NARVA The earliest queuers have already arrived at three in the morning to wait for the Narva border station to open. The station opens at seven, and from eight in the morning there is a hundred-meter long queue in front of the border crossing.
– Last time it took half an hour on the Estonian side and five and a half on the Russian side. Today it seems to be the opposite, the resident of Karkkila Arina Lebayeva evaluate.
On Thursday, Estonia started full-scale customs checks for all travelers to Russia. The Tax and Customs Administration warned in advance that the time it takes to cross the border may increase due to intensive inspections.
Previously, inspections were based on risk assessment. However, there were so many enforcement violations that the tactics had to be changed, says the manager of the Narva customs station Ants Kutti.
– We have quite often found microcircuits, night vision devices and other military equipment, even parts of weapons. Also drones, Kutti says in an interview with .
The European Union has imposed extensive sanctions on Russia due to its war of aggression. They also include ban on the export or import of numerous products.
Products that look ordinary
Border crossers react to information about full-scale customs inspections in their own way.
– We think this is another piece of stupidity. The lines just keep getting longer and people have to wait longer and longer, Muscovites Alexander Stariltsov and Tatyana Pokrovskaya state.
According to Arina Lebajeva, the authorities should handle the situation.
– People queue for hours. This has to be solved somehow.
From Tallinn Natalja Levonskaja on the other hand, there is not even a word about new inspections.
– For God’s sake, that’s all! I don’t think people carry anything illegal.
Most of them don’t even travel, says Ants Kutti. Even the majority of violations are due to ignorance or a mistake.
– In the eyes of an ordinary citizen, they are ordinary products, such as motor oil or vehicle spare parts.

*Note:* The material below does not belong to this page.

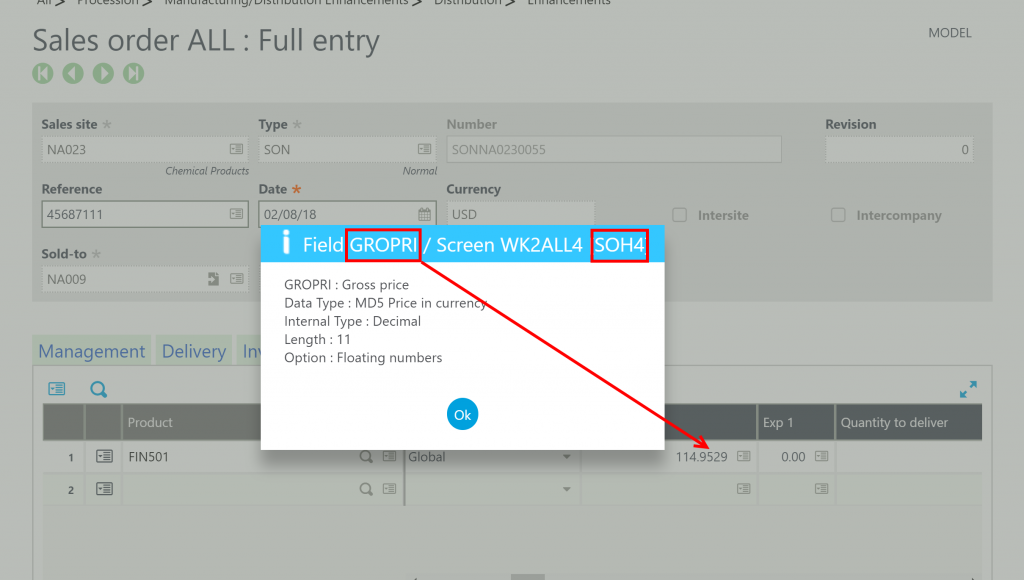Click the first record navigation icon
This screenshot has height=580, width=1024.
click(41, 73)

However, they must not be exported to Russia, Kutti says.
Lives in Tallinn Tatyana Vorontsova takes a calm attitude to the customs’ efficiency inspections. You just have to learn the rules.
– This time I didn’t take cosmetics with me, because it’s not allowed to be taken even for personal use, says Vorontsova.

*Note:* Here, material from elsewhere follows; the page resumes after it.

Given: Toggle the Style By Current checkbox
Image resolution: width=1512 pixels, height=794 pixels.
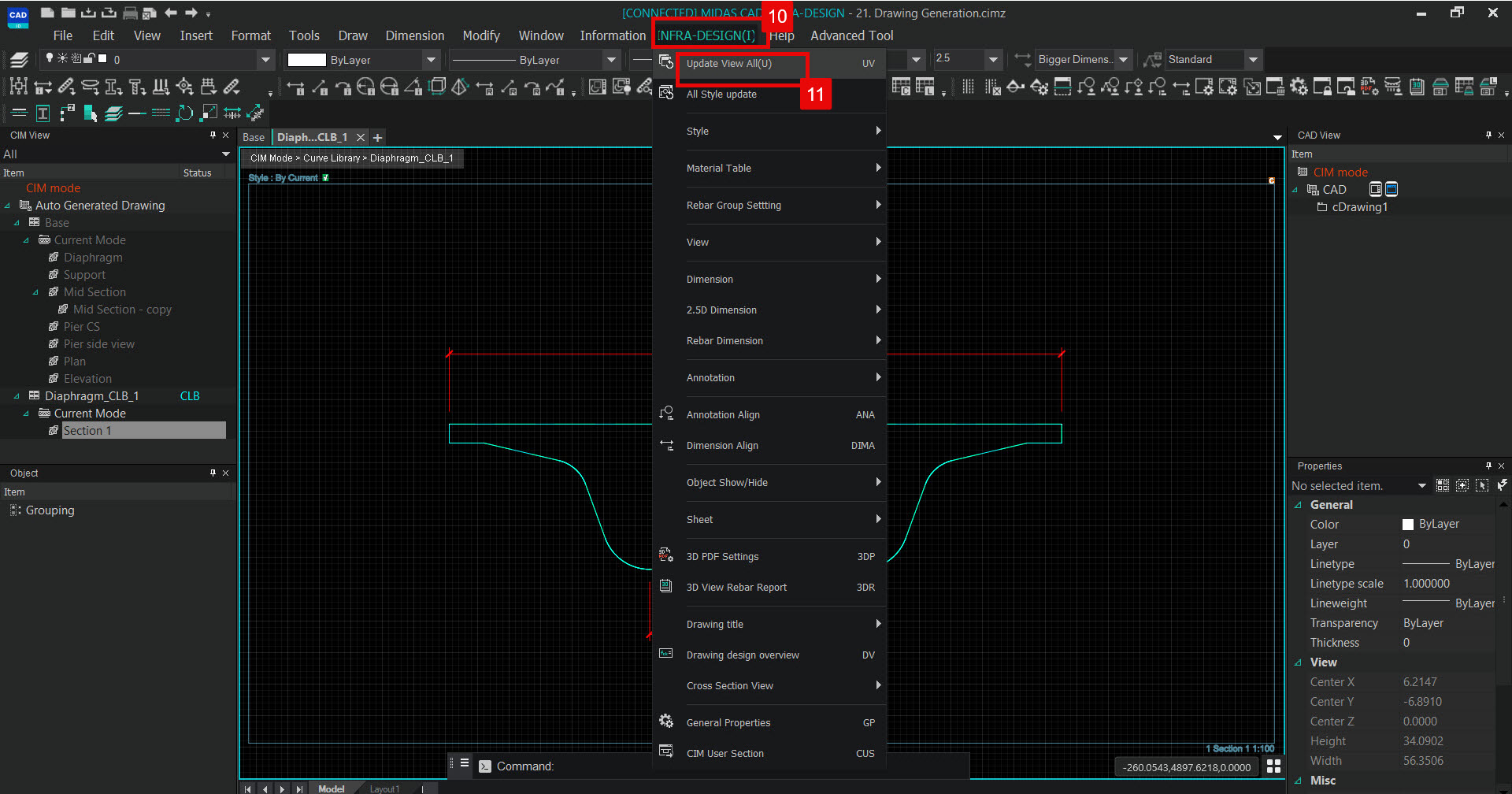Looking at the screenshot, I should point(325,178).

Customs boss: Finns violate sanctions out of ignorance
The share of Finnish citizens or those living in Finland with a residence permit among border crossers in Narva has remained high.

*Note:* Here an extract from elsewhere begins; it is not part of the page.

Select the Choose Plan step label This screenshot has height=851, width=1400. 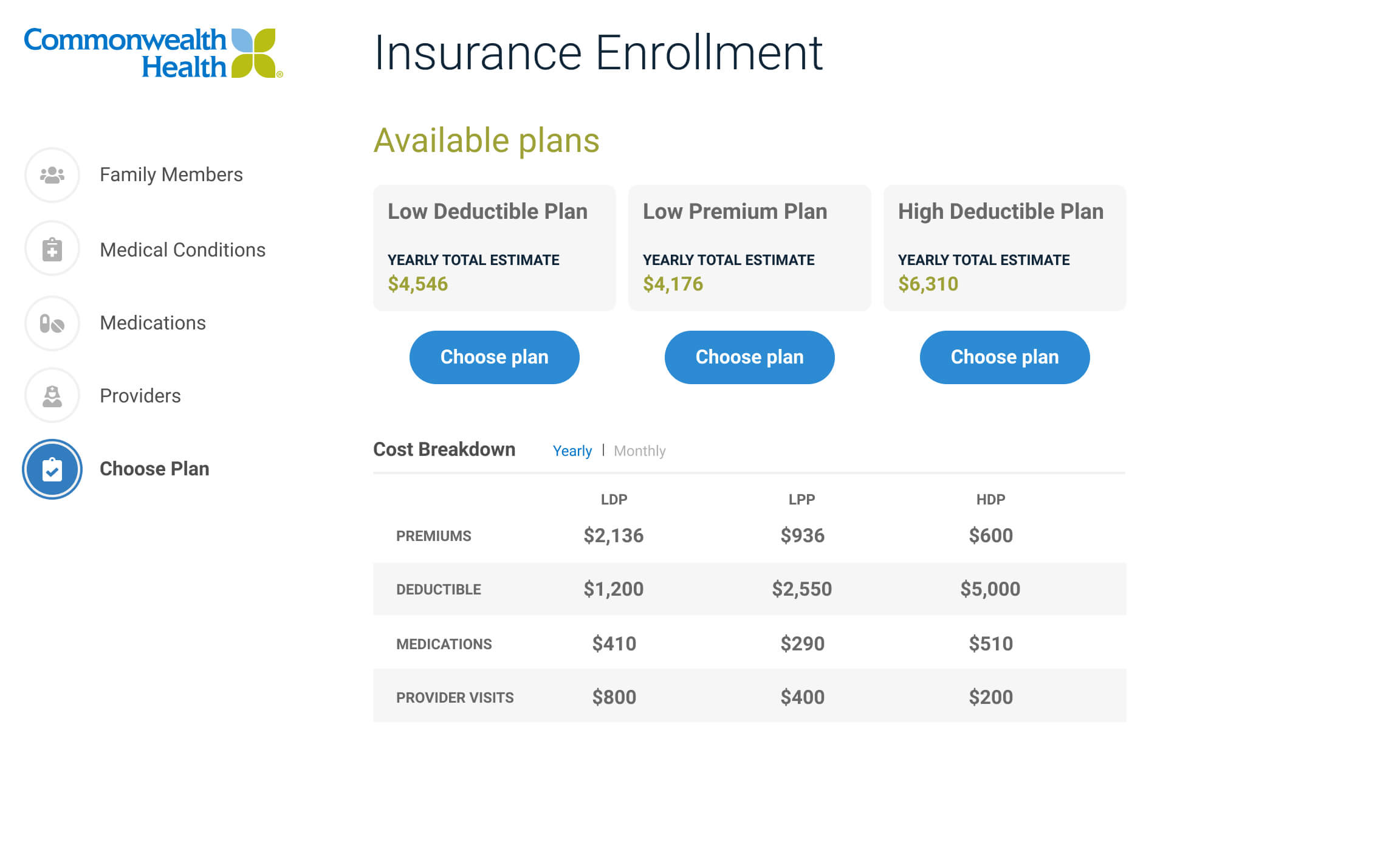click(x=154, y=469)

– About a third of border crossers are currently from Finland, Kutti says.
Ants Kutti praises those who live in Finland for being law-abiding. However, according to him, the problem is that the list of prohibited products gets longer with each round of sanctions decided by the EU.
– The Finns have products subject to sanctions mainly because of their ignorance. They mark them for customs clearance and experience an unpleasant surprise when they cross the border, when they can’t take them across the border, Kutti describes.
After the closure of Finland’s eastern border, Narva has been the closest border crossing point to Finland on the way to Russia.
In Narva, however, you have to cross the border on foot, because Russia has closed its own border station to traffic during renovations. They are estimated to last at least until the end of 2025.
When the border station is also closed at night, the queues have sometimes been long without even power checks.
– It depends on the situation. I’ve made it in half an hour, but I’ve had to queue on the Estonian side for five hours and on the bridge [matkalla Venäjälle] more, Tatyana Vorontsova says.
The mouth has been played, but there has been no riot
The head of the border station Marek Livan according to the long queue heats up emotions every now and then. However, no one has had to be ironed.
– Our task as authorities is to remain calm. Discussion and calmness are our weapons, says Liiva.
On the way out of the border station, I meet a familiar-looking couple from Moscow. Aleksander Stariltsov and Tatjana Pokrovskaya have advanced a distance of about fifty meters in three hours.
There are still twenty meters to the door of the border station and the customs inspection waiting behind it.